In frequency ranges that are heavily utilized for satellite communications, our sensitivity to weak signals is badly impinged, but we can still place an upper limit of 10 W for a transmitter on the asteroid. For comparison and validation should a transmitter be discovered, contemporaneous measurements were made on the solar system asteroids uz2017 and wc2017 with comparable sensitivities. Because they are closer to Earth, we place upper limits on transmitter power to be 0.1 and 0.001 times the limits for ‘Oumuamua.

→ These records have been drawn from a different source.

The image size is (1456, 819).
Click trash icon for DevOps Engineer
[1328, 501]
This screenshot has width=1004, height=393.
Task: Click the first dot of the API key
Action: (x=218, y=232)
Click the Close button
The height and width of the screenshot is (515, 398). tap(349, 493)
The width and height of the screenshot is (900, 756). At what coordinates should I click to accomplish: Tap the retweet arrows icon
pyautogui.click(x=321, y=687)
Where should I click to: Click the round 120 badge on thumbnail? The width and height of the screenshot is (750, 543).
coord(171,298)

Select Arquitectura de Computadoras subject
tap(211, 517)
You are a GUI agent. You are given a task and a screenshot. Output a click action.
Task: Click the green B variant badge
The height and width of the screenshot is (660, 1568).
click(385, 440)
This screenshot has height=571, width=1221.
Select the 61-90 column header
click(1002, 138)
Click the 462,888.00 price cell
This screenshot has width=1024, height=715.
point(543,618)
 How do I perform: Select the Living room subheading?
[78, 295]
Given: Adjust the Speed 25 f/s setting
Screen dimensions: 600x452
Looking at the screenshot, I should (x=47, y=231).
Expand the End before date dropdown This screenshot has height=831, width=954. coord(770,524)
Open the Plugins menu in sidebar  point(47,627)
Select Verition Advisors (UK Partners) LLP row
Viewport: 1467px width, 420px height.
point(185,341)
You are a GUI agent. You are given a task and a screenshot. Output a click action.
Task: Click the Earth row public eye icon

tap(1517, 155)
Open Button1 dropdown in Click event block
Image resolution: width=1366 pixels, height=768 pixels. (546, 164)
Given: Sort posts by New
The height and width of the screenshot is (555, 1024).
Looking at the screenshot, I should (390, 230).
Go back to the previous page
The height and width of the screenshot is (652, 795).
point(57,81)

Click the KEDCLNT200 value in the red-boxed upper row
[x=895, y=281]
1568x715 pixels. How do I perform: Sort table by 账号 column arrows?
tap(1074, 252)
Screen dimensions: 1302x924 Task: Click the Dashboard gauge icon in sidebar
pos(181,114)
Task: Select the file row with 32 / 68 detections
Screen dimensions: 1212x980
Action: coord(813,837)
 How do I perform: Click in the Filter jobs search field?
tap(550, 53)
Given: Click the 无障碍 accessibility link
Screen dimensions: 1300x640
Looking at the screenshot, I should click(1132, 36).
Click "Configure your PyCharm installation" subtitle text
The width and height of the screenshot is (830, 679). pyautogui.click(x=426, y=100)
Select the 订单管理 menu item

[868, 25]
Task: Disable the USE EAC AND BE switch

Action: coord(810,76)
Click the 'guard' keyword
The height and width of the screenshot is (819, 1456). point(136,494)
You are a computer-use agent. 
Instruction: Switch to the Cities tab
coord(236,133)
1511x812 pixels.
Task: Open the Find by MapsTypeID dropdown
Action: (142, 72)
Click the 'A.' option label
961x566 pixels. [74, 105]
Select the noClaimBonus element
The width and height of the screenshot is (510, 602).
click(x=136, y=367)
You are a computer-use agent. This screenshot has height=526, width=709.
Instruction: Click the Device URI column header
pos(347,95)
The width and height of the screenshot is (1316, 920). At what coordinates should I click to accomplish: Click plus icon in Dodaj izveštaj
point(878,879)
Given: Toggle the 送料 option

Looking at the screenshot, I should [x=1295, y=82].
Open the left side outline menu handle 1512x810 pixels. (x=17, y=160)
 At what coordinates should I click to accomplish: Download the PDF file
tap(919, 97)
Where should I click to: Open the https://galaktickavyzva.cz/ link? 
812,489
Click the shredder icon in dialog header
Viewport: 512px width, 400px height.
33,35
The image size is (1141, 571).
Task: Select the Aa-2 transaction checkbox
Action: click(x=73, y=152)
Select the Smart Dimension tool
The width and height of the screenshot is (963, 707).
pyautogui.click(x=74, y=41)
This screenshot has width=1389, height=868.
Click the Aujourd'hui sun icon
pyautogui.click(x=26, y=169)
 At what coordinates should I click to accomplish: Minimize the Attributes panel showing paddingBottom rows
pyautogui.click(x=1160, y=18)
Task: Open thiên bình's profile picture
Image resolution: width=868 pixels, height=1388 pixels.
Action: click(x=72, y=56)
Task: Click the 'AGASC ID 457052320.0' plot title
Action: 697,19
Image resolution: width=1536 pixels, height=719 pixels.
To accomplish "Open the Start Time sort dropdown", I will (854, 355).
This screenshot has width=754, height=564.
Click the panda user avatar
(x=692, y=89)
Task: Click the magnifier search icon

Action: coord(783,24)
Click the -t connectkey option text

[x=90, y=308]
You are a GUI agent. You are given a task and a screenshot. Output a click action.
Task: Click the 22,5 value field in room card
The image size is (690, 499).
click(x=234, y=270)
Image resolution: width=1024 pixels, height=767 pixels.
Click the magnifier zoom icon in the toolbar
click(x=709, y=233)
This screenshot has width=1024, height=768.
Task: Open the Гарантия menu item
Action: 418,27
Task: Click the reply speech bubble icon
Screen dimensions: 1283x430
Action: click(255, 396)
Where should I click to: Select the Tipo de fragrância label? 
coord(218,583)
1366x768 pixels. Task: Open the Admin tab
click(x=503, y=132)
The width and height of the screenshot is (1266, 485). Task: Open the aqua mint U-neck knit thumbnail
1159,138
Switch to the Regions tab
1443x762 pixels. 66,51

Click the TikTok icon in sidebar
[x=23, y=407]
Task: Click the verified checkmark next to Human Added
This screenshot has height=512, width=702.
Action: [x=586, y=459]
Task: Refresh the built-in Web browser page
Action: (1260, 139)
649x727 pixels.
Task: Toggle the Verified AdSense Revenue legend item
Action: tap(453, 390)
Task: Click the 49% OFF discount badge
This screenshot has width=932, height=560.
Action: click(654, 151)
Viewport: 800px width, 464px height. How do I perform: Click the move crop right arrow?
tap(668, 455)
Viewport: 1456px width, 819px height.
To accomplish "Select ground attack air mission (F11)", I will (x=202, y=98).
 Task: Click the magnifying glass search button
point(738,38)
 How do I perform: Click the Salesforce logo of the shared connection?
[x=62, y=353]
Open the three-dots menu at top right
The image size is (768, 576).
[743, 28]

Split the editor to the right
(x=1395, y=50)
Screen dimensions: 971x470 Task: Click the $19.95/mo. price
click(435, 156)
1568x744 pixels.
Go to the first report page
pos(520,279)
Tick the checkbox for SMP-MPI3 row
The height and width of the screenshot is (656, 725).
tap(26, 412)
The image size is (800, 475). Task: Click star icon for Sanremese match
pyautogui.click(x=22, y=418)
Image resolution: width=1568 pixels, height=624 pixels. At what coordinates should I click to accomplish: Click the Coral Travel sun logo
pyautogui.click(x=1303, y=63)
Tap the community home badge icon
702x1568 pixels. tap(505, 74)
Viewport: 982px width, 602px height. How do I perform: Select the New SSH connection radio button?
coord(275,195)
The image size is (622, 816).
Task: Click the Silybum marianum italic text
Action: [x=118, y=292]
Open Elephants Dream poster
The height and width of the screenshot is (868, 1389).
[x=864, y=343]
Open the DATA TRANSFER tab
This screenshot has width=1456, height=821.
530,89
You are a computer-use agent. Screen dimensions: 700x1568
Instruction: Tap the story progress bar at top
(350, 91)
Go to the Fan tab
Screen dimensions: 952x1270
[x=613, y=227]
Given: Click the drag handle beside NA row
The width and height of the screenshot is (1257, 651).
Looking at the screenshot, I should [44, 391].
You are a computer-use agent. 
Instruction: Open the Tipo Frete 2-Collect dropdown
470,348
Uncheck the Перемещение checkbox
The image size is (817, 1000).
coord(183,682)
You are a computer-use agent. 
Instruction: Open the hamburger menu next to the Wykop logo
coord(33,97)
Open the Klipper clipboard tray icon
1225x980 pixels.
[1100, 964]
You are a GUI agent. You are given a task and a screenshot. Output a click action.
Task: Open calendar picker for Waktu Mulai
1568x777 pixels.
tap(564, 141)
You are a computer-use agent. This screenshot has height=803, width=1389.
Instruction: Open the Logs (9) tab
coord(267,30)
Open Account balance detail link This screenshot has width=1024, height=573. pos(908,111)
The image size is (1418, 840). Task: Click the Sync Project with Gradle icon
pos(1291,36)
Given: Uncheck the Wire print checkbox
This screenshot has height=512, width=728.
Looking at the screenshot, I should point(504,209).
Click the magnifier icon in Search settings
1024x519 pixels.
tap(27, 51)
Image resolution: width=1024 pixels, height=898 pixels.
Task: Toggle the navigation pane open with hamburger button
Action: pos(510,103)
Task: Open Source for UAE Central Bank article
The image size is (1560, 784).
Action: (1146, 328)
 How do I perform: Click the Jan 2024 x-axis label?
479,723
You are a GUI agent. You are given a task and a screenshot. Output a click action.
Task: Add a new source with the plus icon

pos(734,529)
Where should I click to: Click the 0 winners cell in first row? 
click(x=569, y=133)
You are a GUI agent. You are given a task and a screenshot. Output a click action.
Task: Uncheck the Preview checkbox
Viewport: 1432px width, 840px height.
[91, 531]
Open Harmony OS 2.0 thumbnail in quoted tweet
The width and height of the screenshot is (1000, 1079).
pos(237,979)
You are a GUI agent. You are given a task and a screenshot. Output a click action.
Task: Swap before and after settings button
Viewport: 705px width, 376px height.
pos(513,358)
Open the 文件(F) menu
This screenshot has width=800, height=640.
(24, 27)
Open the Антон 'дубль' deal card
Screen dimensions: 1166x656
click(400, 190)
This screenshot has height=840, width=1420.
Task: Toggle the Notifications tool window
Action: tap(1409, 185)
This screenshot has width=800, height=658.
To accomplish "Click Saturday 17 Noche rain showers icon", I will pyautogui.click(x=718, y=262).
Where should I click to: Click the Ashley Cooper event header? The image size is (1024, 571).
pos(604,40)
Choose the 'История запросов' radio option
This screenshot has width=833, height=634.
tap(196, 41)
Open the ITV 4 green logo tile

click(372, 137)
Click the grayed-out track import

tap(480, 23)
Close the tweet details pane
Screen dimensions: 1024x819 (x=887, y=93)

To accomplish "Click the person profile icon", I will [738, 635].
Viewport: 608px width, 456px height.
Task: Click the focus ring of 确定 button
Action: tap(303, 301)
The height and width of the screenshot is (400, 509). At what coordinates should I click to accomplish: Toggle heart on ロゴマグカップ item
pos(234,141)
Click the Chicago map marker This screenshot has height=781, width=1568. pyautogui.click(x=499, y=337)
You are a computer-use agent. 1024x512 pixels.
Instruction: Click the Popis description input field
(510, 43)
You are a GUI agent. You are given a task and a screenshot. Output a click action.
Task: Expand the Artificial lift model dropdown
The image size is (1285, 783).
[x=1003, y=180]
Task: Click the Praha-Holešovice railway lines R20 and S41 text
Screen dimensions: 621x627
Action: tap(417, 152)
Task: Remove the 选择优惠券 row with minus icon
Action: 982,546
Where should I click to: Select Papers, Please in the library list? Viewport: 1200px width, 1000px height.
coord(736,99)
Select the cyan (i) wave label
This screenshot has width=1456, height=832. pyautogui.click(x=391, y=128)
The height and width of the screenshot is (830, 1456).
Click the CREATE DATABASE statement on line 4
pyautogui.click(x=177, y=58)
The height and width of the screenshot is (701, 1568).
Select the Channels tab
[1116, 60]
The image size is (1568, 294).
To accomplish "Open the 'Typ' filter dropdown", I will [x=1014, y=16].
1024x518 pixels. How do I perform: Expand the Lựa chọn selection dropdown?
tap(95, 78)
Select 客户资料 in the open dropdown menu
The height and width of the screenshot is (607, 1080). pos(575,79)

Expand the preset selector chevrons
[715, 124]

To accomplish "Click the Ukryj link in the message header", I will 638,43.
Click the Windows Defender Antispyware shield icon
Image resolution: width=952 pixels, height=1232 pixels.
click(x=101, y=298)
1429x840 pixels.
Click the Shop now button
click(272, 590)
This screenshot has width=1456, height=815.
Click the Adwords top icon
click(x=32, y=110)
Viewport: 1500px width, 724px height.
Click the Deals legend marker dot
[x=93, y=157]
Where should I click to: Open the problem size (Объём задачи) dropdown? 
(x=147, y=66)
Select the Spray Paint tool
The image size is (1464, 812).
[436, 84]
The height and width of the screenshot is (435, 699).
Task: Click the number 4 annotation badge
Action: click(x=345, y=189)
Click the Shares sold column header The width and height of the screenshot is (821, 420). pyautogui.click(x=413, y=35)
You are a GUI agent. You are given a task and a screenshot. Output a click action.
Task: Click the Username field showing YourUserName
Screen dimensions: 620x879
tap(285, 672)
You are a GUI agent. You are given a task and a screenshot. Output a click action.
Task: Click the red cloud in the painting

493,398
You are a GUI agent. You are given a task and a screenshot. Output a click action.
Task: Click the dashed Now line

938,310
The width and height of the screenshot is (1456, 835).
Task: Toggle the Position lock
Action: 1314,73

A concurrent set of observations over the same frequency range were made with a narrow-band (1 Hz) beamformer/spectrometer. Setting a 6.5 sigma threshold, the (frequency dependent) sensitivity limits on ‘Oumuamua were in the range 175 +/- 25 Jy into a 1 Hz bin. This rules out 1 Hz transmitters on ‘Oumuamua, 2017uz, and 2017wc to less than 500 mW, 50 mW, and 0.5 mW respectively over the frequency range from 1-10 GHz.
G. R. Harp, Jon Richards, Peter Jenniskens, Seth Shostak, J. C. Tarter
(Submitted on 28 Aug 2018)
Comments: 10 pages, 5 figures, submitted to Astrophysical Journal
Subjects: Earth and Planetary Astrophysics (astro-ph.EP)
Cite as: arXiv:1808.09355 [astro-ph.EP](or arXiv:1808.09355v1 [astro-ph.EP] for this version)
Submission history
From: Gerald Harp Ph.D.
[v1] Tue, 28 Aug 2018 15:24:16 GMT (645kb)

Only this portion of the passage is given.